▸ Input records
──────
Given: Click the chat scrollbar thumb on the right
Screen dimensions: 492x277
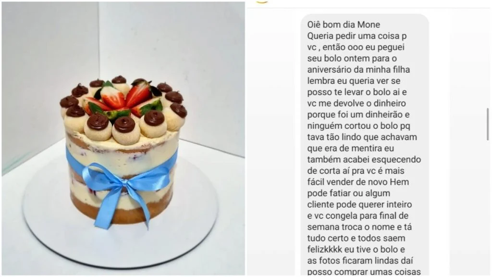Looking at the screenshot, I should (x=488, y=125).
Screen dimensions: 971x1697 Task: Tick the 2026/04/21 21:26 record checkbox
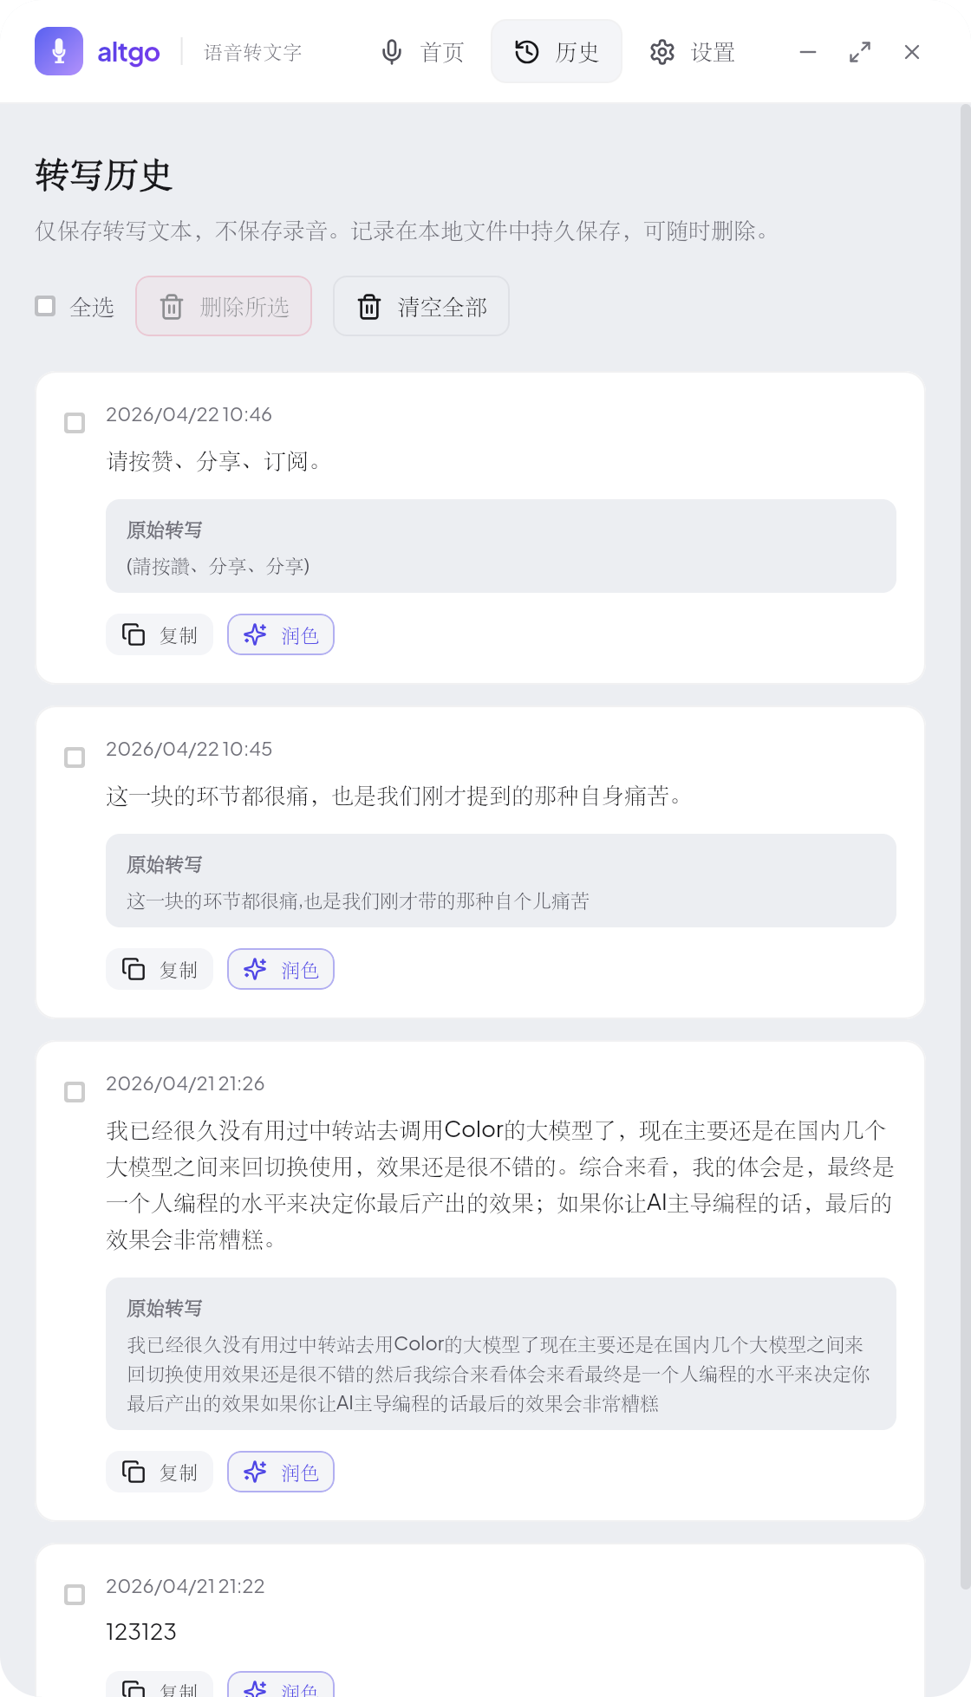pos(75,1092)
──────
▸ Exercise prompt
All of the records above are to be copied exactly, minus the pictures.

▸ Task answer
Given: Click the chat scrollbar thumb on the right
Screen dimensions: 492x277
Looking at the screenshot, I should (x=488, y=125).
Screen dimensions: 971x1697 Task: Tick the 2026/04/21 21:26 record checkbox
pos(75,1092)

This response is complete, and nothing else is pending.